Thanks a lot for the explanations, Daniel.
Comments about specific items inline.
On Wed, Mar 07, 2012 at 02:18:28PM +0000, Daniel P. Berrange wrote:
> I have two main points I would like to understand/discuss:
>
> 1) The relationship between libvirt's cpu_map.xml and the Qemu CPU model
> definitions.
We have several areas of code in which we use CPU definitions
- Reporting the host CPU definition (virsh capabilities)
- Calculating host CPU compatibility / baseline definitions
- Checking guest / host CPU compatibility
- Configuring the guest CPU definition
libvirt targets multiple platforms, and our CPU handling code is designed
to be common & sharable across all the libvirt drivers, VMWare, Xen, KVM,
LXC, etc. Obviously for container based virt, only the host side of things
is relevant.
The libvirt CPU XML definition consists of
- Model name
- Vendor name
- zero or more feature flags added/removed.

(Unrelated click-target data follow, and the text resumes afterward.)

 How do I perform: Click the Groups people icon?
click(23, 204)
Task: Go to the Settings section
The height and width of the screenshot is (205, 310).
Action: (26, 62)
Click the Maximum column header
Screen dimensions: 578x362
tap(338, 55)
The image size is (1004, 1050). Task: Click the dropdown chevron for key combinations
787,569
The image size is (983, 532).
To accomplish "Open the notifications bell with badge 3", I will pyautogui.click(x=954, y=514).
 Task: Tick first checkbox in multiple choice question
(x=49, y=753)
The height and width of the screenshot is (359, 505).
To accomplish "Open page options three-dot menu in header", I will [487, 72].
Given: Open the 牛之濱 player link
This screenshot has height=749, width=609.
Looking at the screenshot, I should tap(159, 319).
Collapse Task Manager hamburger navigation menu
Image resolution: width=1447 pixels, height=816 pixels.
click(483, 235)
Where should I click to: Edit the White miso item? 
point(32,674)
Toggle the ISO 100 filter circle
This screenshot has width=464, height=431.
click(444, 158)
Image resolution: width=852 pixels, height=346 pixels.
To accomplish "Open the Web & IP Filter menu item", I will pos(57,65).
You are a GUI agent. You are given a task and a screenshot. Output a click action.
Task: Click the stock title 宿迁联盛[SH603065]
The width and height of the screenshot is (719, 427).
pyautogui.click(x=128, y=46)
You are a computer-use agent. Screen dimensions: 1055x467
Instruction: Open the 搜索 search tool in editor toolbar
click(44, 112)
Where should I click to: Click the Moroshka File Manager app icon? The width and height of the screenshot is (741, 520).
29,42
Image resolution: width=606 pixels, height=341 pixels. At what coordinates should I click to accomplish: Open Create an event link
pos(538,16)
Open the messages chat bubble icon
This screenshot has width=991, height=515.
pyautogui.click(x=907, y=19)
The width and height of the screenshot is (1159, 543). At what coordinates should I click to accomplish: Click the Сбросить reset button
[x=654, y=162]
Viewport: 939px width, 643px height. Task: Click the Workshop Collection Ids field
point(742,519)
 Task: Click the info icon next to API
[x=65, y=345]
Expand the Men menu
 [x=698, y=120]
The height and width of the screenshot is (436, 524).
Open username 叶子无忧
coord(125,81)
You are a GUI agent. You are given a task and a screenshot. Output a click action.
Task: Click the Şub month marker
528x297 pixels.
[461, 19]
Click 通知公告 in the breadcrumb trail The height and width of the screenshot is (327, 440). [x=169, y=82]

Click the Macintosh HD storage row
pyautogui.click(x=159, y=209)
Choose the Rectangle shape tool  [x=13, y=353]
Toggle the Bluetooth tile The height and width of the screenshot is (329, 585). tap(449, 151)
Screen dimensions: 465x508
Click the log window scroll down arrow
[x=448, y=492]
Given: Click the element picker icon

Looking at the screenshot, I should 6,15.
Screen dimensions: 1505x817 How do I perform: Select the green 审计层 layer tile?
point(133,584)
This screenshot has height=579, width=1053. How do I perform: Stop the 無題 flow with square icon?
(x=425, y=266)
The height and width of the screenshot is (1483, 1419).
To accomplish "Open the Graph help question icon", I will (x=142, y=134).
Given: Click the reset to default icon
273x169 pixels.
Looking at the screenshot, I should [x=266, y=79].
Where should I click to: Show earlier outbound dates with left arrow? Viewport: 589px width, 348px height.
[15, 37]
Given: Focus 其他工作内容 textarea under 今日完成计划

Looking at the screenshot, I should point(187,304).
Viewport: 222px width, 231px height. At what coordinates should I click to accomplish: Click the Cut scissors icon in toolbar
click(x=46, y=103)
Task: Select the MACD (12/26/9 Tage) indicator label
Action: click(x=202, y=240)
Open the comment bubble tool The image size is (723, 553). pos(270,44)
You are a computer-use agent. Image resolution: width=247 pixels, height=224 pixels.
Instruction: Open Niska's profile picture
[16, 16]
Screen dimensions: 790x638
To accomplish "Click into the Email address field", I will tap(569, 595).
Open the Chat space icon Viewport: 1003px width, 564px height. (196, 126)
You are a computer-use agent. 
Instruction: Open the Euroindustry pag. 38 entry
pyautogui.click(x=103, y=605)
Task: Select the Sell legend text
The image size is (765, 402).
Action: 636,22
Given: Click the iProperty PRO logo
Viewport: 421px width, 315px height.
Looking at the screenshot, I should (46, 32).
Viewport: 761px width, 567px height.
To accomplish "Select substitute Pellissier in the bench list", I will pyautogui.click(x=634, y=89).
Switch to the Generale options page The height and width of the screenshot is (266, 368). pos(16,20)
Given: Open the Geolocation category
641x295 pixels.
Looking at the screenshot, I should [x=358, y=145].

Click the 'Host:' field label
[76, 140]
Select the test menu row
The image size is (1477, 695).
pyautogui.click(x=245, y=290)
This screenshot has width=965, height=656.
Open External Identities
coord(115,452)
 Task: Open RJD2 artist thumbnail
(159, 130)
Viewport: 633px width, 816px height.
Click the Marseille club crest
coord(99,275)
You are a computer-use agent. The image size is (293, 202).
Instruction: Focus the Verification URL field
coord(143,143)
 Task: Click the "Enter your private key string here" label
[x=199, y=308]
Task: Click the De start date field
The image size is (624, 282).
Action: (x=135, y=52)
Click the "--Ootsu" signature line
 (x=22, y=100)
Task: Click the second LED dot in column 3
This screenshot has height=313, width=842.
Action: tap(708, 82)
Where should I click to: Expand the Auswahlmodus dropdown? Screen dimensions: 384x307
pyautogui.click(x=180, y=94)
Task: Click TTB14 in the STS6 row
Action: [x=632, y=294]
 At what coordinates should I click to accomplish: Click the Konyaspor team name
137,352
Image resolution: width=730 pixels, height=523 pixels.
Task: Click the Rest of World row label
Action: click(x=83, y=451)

A model name is basically just an alias for a bunch of feature flags,
so that the CPU XML definitions are a) reasonably short b) have
some sensible default baselines.
The cpu_map.xml is the database of the CPU models that libvirt
supports. We use this database to transform the CPU definition
from the guest XML, into the hypervisor's own format.
Understood. Makes sense.
As luck would have it, the cpu_map.xml file contents match what
QEMU has. This need not be the case though. If there is a model
in the libvirt cpu_map.xml that QEMU doesn't know, we'll just
pick the nearest matching QEMU cpu model & specify the fature
flags to compensate.
Awesome. So, if Qemu and libvirt disagrees, libvirt will know that and
add the necessary flags? That was my main worry. If disagreement between
Qemu and libvirt is not a problem, it would make things much easier.
...but:
Is that really implemented? I simply don't see libvirt doing that. I see
code that calls "-cpu ?" to list the available CPU models, but no code
calling "-cpu ?dump", or parsing the Qemu CPU definition config file. I
even removed some random flags from the Nehalem model on my machine
(running Fedora 16), and no additional flags were added.
We could go one step further and just write
out a cpu.conf file that we load in QEMU with -loadconfig.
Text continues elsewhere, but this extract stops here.